If you run the above command at the command line, you should get one match.

Search patterns in grep can contain literal characters as well as so-called regular expressions. The following table contains the regular expressions that you will need in order to search the coding strings for the syntax project.

Regular expression Explanation
. Period stands for any single character (including itself)
[aeiouy] Square brackets enclose alternatives. The expression to the left matches the set of English vowels.
[a-e] For digits and letters, alternatives can be specified as ranges of characters. The expression on the left is another way of searching for [abcde].
[0-9]
[a-z]
[A-Z]
Commonly used alternatives can be specified as ranges of characters. The expressions on the left match, respectively, a single digit, a single lowercase letter, a single uppercase letter.
[0-9a-z]
[a-zA-Z0-9]
[a-cg-im-os-t]
Ranges can be combined. The first expression matches a single digit or lowercase letter. The second expression matches a single digit or any letter. As the third expression shows, the ranges that are combined can be any well-formed range.
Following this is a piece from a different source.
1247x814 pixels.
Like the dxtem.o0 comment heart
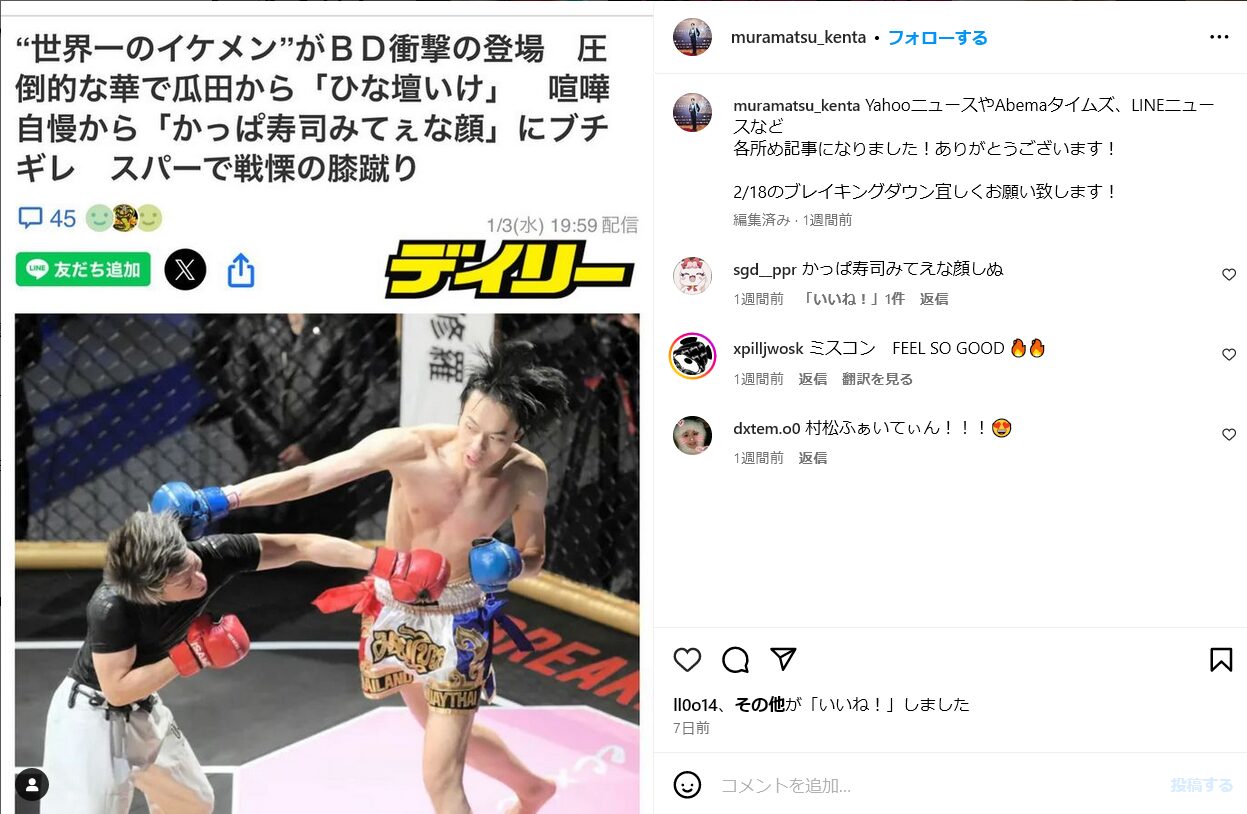(1229, 435)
A hyphen right after the opening bracket or right before the closing bracket is interpreted literally. So, the following searches are equivalent.

grep '^[a-c-]' ling300.cod.ooo
grep '^[abc-]' ling300.cod.ooo
grep '^[-a-c]' ling300.cod.ooo
grep '^[-abc]' ling300.cod.ooo
^ The caret character has two different meanings, depending on where it occurs in a search string.

A caret as the first character of a search string "anchors" the search string to the beginning of an input line. In other words, there is a difference between the following two commands.

grep 'D' ling300.cod.ooo
grep '^D' ling300.cod.ooo
The first command finds lines with D anywhere in the coding string. Given the coding conventions for the coding strings, this would match negative sentences with main verb do, questions with main verb do, any coding string from a private diary, and a number of other sentence types - not a linguistically meaningful result! The second command finds lines with D as the first character on the input line. Given the coding conventions, this would match negative sentences with main verb do.

In order to find tokens from private diaries (regardless of their other properties), you'd say

grep '^.:.:.:.:.:.:.:.:.:.:.:.:.:.:.:.:.:.:D' ling300.cod.ooo

When a caret immediately follows a square bracket, it has an entirely different meaning. In that context, it negates the contents of the material in square brackets. For instance, given the coding conventions, all of the following searches are equivalent.

grep '^[DHK]' ling300.cod.ooo
grep '^[^BVbdhkv-]' ling300.cod.ooo
grep '^[^BVa-z-]' ling300.cod.ooo
* An asterisk after an expression indicates zero or more instances of that expression (that is, the optional occurrence of an expression).

Once we have ascertained that there are no errors in the coding strings, we generally don't care about the strings themselves; we're just interested in the number of times that strings of a particular form occurs. In order to count matches, grep allows you to use a switch (= option) called -c, like this:

grep -c "V:.:.:.:.:.:.:6:8:.:7:0:.:f:.:.:.:l" ling300.cod.ooo

The output of grep -c can be entered into spreadsheets for further quantitative analysis. Obviously, this can be done by hand, but don't do this, as it is both time-consuming and error-prone. Instead, see Shell scripts for saving searches for how to save your searches in a form that allows you to import the results into your spreadsheet program.